Razor Insights

The Rise of Small Data in Artificial Intelligence and Machine Learning

Written by Jamie Hinton
Published on
Comprised of large data sets analysed to reveal patterns and associations, big data enables organisations to make predictions and identify key trends. It seems like the perfect business tool, but is it really all it’s made out to be? Although many large corporations have opted to invest in big data, could it be that the real enabler for many businesses is actually more manageable small data?

It seems like the perfect business tool, but is it really all it’s made out to be? Although many large corporations have opted to invest in big data, could it be that the real enabler for many businesses is actually more manageable small data?

What is big data?

Big data involves collecting huge amounts of information, using expert data scientists, advanced analytical tools and financial investment, to provide accurate and reliable insight to inform business decisions. This sounds like a fantastic way for businesses to gain valuable insights, but in reality, many businesses don’t have the resources required to make big data work; and so, it’s not something they could realistically or effectively employ.

There are also a number of issues surrounding big data, which call into question its reliability. One key problem is overfitting. The information associated with big data is so vast that Artificial Intelligence (AI) is necessary in order to analyse it. In order to help find patterns and trends in data, machine learning systems are fed large amounts of information – or training data.

Overfitting occurs when these systems process so much information they become over-influenced by the data they have taken in and focus on finding the same patterns in unseen data, as they have found in the training data. Because overfitting impacts the systems’ ability to generalise, they make predictions which may not be accurate or realistic. Understandably, this can cause problems, especially for businesses who rely on this information to inform their business activity and decisions.

Unfortunately, when programming systems and training them to pick up trends and patterns, there’s no way of knowing how well it will perform or whether it has been ‘overfit’ until it’s tested. Big data involves a lot of investment of time, money and resources, which can be a barrier for some businesses, especially when we factor in the risk of the results being inaccurate.
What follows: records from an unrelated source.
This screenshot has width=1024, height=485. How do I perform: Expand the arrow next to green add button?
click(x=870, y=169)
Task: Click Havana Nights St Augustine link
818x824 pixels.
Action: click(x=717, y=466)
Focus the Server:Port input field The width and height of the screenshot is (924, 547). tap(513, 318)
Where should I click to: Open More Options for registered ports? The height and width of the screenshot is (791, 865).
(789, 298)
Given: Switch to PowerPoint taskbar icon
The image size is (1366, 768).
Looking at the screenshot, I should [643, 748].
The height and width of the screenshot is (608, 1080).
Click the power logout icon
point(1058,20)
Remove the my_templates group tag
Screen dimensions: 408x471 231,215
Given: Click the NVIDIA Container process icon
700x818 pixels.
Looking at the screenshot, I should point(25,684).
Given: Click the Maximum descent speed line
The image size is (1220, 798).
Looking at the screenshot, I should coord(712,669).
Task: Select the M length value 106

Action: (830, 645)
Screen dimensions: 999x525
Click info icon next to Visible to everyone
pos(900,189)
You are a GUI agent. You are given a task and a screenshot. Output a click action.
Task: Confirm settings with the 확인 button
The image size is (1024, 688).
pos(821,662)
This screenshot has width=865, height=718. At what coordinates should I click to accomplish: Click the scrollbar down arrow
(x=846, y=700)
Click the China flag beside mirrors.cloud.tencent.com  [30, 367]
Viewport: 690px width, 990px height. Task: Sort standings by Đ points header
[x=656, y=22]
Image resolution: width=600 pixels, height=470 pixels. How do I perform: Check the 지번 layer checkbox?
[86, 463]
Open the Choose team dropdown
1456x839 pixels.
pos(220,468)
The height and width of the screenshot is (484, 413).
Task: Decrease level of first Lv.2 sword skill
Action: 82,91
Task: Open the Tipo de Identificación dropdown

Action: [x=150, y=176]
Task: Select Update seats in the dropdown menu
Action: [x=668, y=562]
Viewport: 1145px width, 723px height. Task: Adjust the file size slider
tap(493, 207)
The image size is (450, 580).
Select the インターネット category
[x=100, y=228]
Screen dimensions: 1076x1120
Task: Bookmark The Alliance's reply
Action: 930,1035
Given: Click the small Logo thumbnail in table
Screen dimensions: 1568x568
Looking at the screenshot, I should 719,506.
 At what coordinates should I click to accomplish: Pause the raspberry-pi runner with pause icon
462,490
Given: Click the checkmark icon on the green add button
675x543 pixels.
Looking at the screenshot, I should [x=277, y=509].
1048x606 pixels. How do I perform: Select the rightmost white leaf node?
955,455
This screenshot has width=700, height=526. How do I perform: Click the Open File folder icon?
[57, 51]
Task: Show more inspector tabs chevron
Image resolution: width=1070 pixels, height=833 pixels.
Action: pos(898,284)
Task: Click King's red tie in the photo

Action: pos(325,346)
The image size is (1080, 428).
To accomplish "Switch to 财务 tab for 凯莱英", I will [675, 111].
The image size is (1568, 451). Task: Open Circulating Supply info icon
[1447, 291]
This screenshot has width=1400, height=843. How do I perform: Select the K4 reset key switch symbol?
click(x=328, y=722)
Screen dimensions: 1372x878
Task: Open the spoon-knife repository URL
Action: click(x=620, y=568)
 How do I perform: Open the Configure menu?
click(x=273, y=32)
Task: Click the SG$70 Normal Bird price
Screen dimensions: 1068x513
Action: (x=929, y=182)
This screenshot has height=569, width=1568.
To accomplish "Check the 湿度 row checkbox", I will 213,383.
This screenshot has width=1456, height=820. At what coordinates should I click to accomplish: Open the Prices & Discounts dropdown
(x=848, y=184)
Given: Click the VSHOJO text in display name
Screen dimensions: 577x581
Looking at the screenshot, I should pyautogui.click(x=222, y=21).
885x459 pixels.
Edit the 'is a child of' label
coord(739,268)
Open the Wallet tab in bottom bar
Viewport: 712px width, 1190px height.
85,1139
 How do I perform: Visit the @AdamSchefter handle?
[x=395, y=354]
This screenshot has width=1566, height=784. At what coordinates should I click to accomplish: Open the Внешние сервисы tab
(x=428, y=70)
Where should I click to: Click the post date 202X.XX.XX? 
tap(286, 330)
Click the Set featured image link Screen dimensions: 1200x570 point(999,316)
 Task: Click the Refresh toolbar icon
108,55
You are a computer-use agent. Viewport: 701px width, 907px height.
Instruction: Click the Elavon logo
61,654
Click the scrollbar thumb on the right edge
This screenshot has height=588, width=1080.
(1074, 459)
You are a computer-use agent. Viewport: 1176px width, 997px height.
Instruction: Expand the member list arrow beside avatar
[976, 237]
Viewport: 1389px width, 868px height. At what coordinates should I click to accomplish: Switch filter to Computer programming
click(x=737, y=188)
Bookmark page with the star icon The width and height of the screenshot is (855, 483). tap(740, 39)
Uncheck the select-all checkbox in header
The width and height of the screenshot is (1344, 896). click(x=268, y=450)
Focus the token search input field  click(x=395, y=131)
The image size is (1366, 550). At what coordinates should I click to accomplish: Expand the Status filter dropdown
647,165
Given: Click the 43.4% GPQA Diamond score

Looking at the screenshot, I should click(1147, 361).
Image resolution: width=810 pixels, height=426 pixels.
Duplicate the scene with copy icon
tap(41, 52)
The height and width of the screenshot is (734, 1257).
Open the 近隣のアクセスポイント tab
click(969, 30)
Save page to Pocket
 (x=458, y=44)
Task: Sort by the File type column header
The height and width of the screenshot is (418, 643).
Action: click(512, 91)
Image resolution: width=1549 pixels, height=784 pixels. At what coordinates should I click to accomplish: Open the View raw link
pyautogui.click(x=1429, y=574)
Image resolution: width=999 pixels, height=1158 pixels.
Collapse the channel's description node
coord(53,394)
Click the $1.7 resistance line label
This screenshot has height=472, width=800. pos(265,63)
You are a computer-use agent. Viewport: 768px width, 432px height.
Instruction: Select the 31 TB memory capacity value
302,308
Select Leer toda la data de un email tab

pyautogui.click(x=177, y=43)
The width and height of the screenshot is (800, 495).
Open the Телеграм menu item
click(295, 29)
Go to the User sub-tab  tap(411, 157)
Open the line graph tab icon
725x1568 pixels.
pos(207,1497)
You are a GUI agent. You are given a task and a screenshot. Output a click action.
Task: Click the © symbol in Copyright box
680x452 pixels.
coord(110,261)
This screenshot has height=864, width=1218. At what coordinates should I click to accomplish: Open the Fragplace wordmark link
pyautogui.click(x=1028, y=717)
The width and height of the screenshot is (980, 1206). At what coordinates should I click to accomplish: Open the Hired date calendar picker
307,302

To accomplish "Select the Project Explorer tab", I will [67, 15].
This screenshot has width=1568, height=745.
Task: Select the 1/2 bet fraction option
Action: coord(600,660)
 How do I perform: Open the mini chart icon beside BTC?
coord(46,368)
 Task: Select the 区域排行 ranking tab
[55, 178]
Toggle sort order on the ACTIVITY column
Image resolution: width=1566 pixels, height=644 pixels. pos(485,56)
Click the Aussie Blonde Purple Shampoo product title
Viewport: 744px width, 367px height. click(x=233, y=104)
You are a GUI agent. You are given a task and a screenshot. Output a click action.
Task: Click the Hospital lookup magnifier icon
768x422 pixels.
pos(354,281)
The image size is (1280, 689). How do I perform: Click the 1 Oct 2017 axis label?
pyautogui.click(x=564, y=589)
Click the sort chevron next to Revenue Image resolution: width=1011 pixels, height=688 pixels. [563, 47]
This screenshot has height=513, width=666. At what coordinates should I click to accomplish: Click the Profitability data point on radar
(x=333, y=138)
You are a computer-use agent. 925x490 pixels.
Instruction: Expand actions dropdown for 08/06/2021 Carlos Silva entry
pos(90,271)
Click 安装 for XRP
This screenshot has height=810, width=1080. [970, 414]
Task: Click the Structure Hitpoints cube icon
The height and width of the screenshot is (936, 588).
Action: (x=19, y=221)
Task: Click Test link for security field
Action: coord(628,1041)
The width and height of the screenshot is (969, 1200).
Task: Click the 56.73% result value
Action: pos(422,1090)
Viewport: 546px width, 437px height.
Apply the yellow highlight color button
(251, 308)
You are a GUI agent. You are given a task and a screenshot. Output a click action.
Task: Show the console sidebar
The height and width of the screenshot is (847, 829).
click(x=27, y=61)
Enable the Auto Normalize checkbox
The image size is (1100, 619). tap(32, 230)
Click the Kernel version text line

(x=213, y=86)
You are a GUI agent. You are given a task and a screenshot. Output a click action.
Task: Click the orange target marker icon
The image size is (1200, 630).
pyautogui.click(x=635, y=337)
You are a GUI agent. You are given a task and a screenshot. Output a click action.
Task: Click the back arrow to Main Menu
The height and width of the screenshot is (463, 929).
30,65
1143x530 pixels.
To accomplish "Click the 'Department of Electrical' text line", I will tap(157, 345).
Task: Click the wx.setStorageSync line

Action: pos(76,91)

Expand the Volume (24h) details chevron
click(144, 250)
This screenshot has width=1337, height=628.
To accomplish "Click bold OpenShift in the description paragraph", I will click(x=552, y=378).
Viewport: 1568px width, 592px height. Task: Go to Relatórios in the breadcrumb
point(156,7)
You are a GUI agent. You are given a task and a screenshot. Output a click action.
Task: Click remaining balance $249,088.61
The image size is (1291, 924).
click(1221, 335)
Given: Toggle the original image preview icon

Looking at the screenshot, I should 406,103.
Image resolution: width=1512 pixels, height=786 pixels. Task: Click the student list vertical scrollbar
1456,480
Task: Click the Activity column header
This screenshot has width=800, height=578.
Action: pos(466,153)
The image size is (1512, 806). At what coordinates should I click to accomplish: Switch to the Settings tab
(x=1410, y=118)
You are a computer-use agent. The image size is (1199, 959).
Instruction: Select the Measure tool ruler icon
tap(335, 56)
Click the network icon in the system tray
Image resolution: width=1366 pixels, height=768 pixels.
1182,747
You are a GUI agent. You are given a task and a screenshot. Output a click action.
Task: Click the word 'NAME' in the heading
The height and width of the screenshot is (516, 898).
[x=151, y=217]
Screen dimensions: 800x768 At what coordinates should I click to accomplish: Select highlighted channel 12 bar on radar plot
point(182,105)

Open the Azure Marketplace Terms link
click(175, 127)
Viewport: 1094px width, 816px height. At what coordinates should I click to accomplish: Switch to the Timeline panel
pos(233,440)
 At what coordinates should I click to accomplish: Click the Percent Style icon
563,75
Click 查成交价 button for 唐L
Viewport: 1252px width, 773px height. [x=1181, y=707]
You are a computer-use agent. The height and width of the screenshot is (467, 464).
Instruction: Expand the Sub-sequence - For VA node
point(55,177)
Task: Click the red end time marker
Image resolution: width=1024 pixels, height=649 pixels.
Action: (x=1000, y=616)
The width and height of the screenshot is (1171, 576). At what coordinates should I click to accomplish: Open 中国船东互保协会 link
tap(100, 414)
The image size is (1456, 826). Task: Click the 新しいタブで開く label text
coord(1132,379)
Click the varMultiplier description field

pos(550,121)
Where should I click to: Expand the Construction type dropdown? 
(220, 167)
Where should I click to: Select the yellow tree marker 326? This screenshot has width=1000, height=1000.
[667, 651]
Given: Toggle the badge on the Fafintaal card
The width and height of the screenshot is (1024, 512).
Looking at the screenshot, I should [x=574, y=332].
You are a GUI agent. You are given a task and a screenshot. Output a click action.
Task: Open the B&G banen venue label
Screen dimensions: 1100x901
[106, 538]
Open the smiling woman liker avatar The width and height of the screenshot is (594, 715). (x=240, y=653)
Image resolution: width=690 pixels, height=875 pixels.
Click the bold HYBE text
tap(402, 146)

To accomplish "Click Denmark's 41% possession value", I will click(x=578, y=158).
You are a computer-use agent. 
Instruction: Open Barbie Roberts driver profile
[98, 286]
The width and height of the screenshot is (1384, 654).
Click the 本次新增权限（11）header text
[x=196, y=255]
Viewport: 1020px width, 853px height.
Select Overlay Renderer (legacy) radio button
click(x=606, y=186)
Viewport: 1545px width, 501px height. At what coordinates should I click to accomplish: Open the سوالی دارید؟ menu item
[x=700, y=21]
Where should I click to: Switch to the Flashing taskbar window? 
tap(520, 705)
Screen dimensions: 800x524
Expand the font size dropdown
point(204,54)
A key example of an instance where big data hasn’t hit the mark is Google Flu Trends. In 2013, Google boldly claimed they could predict the flu, based on how many people were searching for what were deemed to be flu-related terms or information. By tuning the search data into tracking information logged by the Centres for Disease Control and Prevention, Google believed that they could effectively produce estimates of when the flu was likely to hit and how many cases there would be. Google’s prediction was wrong, by a humiliating 140%.

Big data can help to identify correlations in different lots of information, which is of course useful, but that alone isn’t enough for us to decipher causation and make predictions, like Google tried to achieve. Google’s failure is a prime example of what can happen when big data goes wrong.

It’s also been warned that increased use of machine learning is leading to misleading results being generated. Many that are utilising machine learning are not using the correct techniques, and so increasingly, results are only showing trends present in training data, rather than patterns present in the real world. If techniques do not improve, more and more inaccurate insights will be generated.

But what about small data?

Small data is often overlooked and under-adopted in place of big data. In comparison to small data, big data is seen as providing high-tech, wholesale change and deeper insights, adopted by big corporations, many businesses consider it to be a hugely transformative because of its capabilities. But, quantity doesn’t always mean quality. By employing small data, businesses can use this information to make smaller, gradual improvements and changes, and for many businesses, small data holds the most potential.

Small data is where information is in a volume and format that makes it small enough for human comprehension and processing. Although more manageable than big data, it still provides useful insights into usage, trends and attitudes.

Here, advanced and complex technology is not necessarily needed in order to make the information accessible, informative and actionable. Examples of small data include inventory records, search history and usage reports –information that we as humans can comprehend and use.

Many small or medium sized businesses will never really need to use large databases or feel the full benefit of employing big data. However, for most businesses, small data already exists and is collected on a day to day basis, so it makes sense to make the most of it. When utilising your small data, there are a number of things to take into consideration, in order to help make your organisation more data-led.

You must have the right technology in place.

Although small data is much more manageable than big data, technology is still useful in order to make the most of the information you have. We have seen this at Razor in two recent projects, one for Age UK and the other for TechQuarters Using different software and platforms, you can more effectively harvest, extract and report data.

Transparency is important for effectively using the data that your business collects. Obviously collecting information has certain implications in terms of data protection, but by ensuring that all necessary staff have access to the data that you have, it can be used to influence and inform business and operational decisions, that improve and drive performance.

It’s also necessary to set measurable goals on what kind of data you want to collect (and how much), but also what exactly it is you want to achieve by collecting, using and analysing this data. Not only will this ensure that everyone in your business knows what they’re working towards, but it enables you to hold your team accountable, so that you know these insights are being used effectively, making your investment worthwhile.

Although there has been much more of a buzz around big data than small, due in great part to the misconception that with larger amounts of data, comes more meaningful, in-depth insight, however, it’s clear that for the vast majority of businesses, small data is much more useful, achievable and beneficial. As more organisations begin to realise this, will we see the rise of small data?